— Problem to solve —
Give back every record word for word, but keep the pictures out.

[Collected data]
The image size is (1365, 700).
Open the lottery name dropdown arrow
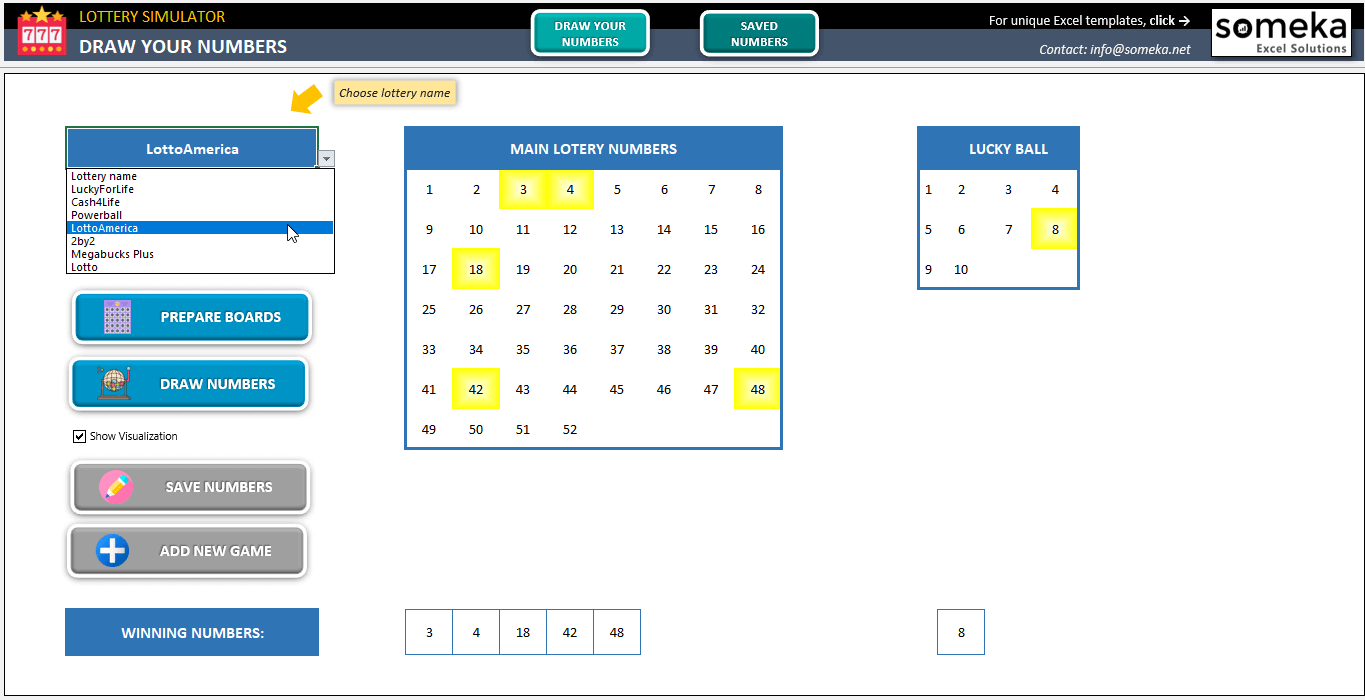pyautogui.click(x=326, y=158)
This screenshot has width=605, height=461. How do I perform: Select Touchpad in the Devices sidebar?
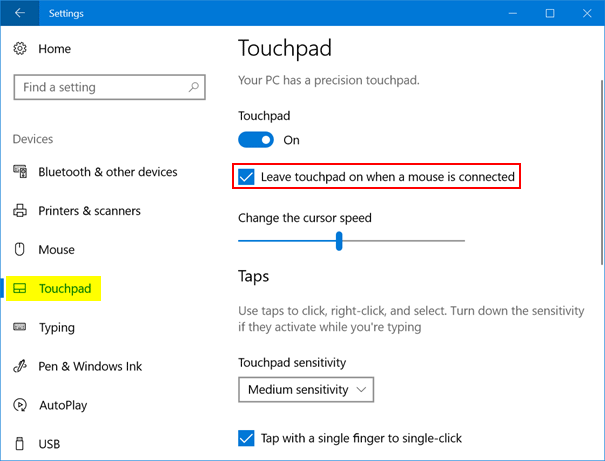point(65,289)
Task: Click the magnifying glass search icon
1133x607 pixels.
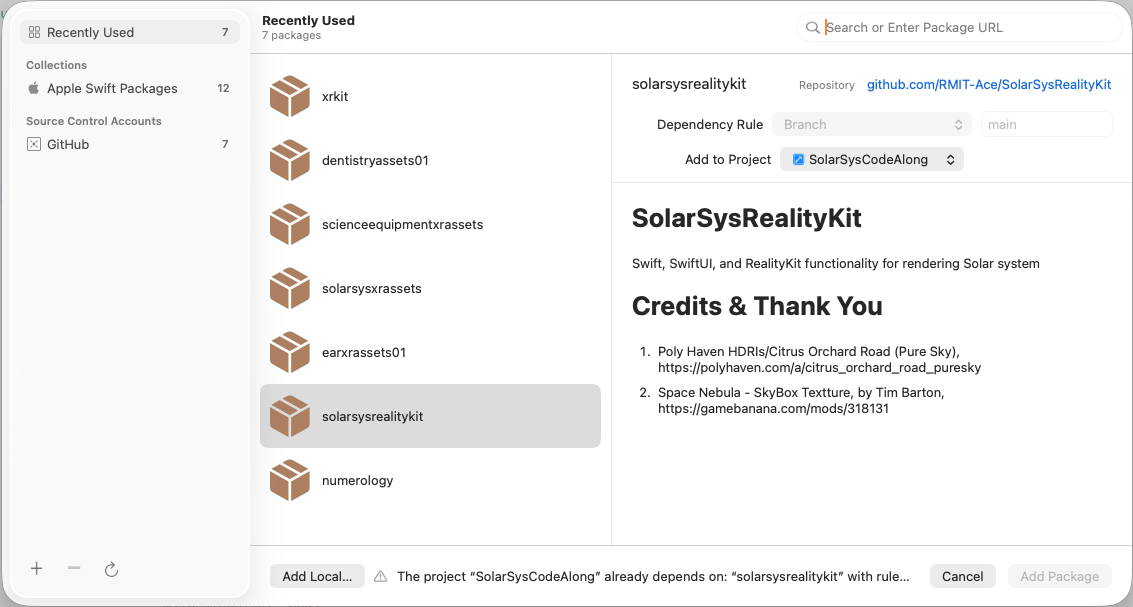Action: point(813,28)
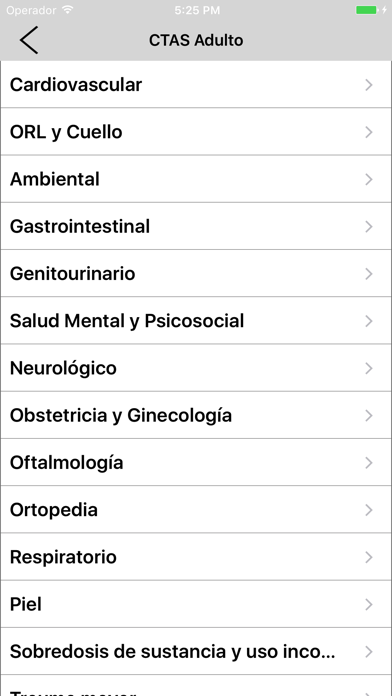Tap the chevron icon beside Cardiovascular
This screenshot has width=392, height=696.
tap(368, 85)
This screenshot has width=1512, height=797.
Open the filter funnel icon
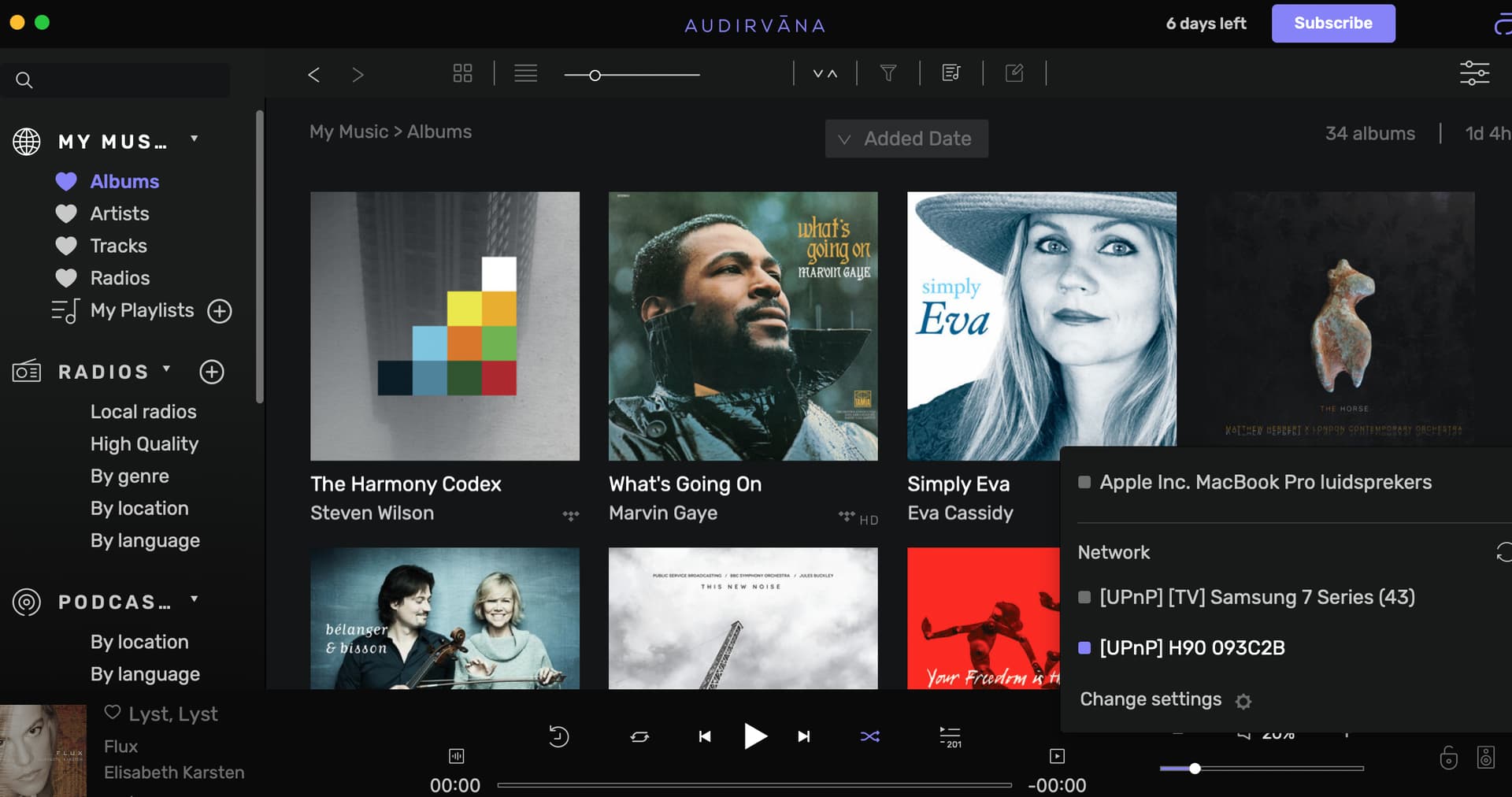(x=888, y=74)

— Task solution —
The image size is (1365, 700).
Open the lottery name dropdown arrow
pyautogui.click(x=326, y=158)
This screenshot has width=605, height=461. How do I perform: Select Touchpad in the Devices sidebar?
point(65,289)
Task: Click the magnifying glass search icon
1133x607 pixels.
Action: point(813,28)
Tap the chevron icon beside Cardiovascular
This screenshot has width=392, height=696.
tap(368, 85)
This screenshot has width=1512, height=797.
Open the filter funnel icon
(x=888, y=74)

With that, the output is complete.